On 12th April we made a request to RBKC under the Freedom of Information Act for the Part B report and minutes of the Cabinet meeting on 19th November last year at which approval was granted to lease the Westway Information Centre and the Grade II listed North Kensington Library building to Notting Hill Prep School. Predictably, the Council refused our request and we immediately responded by rejecting this decision, requesting an internal review of it, and expressing our intention of appealing to the Information Commissioner as soon as we have exhausted the Council’s sham review process.

In her capacity as the Council’s Monitoring Officer, Chief Solicitor LeVerne Parker informed us that the request had been handled under Environmental Information Regulations and the reasons she gave for her decision to withold the requested information were as follows: She claimed that the information was financially sensitive and that disclosure would compromise the financial affairs of those bidding to lease the buildings, would prejudice the Council’s economic interests and would prejudice the Council’s future negotiations. She also claimed that there were contractual matters yet to be resolved and still under discussion, disclosure of which would weaken the Councils negotiating position and would have an adverse impact on the Council’s financial position.

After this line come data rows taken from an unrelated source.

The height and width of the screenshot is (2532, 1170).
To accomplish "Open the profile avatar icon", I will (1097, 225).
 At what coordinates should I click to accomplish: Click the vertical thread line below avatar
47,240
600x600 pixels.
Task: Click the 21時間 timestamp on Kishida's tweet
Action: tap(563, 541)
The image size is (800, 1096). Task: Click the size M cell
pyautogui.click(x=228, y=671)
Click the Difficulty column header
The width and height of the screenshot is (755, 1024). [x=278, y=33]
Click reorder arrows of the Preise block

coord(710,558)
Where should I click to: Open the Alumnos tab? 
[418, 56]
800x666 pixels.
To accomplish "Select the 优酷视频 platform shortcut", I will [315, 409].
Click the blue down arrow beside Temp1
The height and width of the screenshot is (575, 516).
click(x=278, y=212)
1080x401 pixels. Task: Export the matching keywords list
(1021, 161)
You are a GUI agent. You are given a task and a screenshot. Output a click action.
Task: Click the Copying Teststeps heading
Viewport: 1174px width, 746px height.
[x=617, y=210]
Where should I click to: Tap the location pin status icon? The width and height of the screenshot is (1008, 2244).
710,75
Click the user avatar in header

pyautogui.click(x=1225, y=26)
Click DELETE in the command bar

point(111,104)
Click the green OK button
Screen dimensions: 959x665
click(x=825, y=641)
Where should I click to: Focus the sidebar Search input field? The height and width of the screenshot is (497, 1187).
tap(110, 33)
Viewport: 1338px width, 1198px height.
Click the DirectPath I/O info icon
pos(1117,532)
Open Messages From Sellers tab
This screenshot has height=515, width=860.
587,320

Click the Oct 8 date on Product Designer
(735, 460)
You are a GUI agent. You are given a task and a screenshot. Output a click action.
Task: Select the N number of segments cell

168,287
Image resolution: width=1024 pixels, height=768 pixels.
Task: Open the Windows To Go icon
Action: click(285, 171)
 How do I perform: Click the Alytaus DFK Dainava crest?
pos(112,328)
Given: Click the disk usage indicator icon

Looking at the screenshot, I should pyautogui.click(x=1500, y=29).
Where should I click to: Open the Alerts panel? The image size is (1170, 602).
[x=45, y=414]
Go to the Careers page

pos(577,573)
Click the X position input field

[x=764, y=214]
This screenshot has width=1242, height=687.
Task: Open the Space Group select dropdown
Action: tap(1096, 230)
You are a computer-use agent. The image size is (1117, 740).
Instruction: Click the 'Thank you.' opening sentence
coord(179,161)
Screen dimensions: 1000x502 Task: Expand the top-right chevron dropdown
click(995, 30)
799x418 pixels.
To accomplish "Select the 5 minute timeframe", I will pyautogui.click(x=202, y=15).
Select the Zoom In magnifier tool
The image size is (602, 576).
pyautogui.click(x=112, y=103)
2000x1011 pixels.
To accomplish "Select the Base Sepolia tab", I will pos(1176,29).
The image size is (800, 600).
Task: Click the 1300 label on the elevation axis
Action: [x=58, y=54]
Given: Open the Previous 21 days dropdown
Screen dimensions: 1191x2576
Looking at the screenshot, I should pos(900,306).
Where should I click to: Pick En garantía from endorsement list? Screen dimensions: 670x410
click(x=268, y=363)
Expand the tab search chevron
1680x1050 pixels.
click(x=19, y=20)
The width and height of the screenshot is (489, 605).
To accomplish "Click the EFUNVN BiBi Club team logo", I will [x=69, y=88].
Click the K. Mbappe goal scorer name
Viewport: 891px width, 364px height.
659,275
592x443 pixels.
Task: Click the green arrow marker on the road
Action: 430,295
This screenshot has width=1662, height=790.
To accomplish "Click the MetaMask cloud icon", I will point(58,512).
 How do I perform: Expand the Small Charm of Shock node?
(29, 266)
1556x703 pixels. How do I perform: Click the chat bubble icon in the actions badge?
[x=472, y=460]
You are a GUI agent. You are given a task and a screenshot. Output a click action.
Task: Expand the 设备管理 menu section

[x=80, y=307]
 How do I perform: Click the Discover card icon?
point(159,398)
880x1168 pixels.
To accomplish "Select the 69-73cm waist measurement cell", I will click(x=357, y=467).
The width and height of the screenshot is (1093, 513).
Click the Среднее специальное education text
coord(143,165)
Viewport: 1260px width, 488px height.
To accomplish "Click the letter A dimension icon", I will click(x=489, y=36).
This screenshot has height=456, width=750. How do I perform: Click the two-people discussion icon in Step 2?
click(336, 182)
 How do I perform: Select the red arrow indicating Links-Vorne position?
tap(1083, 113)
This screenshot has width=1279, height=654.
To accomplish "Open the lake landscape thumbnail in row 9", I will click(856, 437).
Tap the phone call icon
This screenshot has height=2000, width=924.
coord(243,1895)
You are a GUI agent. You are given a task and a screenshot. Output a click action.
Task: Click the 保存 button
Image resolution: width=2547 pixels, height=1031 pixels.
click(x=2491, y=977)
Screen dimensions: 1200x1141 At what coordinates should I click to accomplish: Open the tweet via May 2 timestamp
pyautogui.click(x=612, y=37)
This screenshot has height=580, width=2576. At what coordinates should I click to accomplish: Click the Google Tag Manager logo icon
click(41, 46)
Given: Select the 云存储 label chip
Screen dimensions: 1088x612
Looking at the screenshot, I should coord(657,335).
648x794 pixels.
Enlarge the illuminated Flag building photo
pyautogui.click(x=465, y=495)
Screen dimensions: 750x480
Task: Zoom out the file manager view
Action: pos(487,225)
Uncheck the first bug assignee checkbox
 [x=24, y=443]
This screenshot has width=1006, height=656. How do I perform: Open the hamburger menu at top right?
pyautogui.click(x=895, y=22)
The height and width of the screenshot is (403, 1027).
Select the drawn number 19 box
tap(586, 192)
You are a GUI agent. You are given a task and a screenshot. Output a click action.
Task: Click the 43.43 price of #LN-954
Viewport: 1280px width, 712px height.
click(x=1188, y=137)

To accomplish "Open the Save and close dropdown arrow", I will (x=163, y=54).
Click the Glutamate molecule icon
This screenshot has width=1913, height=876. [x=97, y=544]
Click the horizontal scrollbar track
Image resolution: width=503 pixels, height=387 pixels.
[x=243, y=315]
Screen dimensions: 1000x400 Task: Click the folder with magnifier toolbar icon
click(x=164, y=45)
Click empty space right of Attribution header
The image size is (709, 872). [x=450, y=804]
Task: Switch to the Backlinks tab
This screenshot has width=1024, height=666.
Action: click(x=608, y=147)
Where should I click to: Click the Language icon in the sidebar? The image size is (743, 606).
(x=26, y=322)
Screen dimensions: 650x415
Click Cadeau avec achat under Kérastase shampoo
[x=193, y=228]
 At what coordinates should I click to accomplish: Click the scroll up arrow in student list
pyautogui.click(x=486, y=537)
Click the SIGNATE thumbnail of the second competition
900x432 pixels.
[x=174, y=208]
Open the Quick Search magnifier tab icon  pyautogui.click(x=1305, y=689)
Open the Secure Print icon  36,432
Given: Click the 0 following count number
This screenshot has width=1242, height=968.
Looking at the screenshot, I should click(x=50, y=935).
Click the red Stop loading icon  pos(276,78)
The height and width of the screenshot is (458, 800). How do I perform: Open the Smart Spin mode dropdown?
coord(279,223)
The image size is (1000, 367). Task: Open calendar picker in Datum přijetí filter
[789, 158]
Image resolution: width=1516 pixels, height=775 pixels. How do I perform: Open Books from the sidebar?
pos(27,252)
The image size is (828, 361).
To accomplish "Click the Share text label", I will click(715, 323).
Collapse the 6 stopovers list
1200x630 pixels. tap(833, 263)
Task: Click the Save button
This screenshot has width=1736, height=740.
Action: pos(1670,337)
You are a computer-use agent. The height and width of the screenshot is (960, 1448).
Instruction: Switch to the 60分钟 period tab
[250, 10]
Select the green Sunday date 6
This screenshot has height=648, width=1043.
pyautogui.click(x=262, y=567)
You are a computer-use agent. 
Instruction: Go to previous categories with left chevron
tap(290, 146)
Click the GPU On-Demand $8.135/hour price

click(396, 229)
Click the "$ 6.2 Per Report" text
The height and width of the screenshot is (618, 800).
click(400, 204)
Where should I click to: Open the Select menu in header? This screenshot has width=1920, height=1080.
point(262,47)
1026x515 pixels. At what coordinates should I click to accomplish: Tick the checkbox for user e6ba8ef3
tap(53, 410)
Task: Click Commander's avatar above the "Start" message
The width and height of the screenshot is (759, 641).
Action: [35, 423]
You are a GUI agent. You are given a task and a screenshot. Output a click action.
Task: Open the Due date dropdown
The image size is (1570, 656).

There are a number of problems with this explanation which were immediately apparent to us. The first is that a Key Decision Report was presented to Cabinet at the meeting in November, the confidential part of which (Part B) detailed the mutually acceptable terms already negotiated beween the Council and NHP for the lease of both buildings. The Part B recommendations were approved by Cabinet and a Key Decision authorising both lease agreements was subsequently implemented on 23rd November. The deals were therefore rubber-stamped at that point, there was no risk of compromising the bidding position of any party because the bidding process had ended, and nor were there, in our opinion, any remaining ‘contractual matters yet to be resolved and still under discussion’ as Ms Parker has claimed. These facts alone are more than enough, in our view, to completely demolish most of the foundation on which Ms Parker’s Refusal notice was constructed.

We also doubt the legitimacy of her claim that disclosure would risk prejudicing the Council’s future negotiations. To the best of our knowledge the EIR exemption which Ms Parker quoted requires the Council to establish that disclosure would certainly cause harm and that the harm caused would be so substantial as to seriously undermine the Council’s future relationships.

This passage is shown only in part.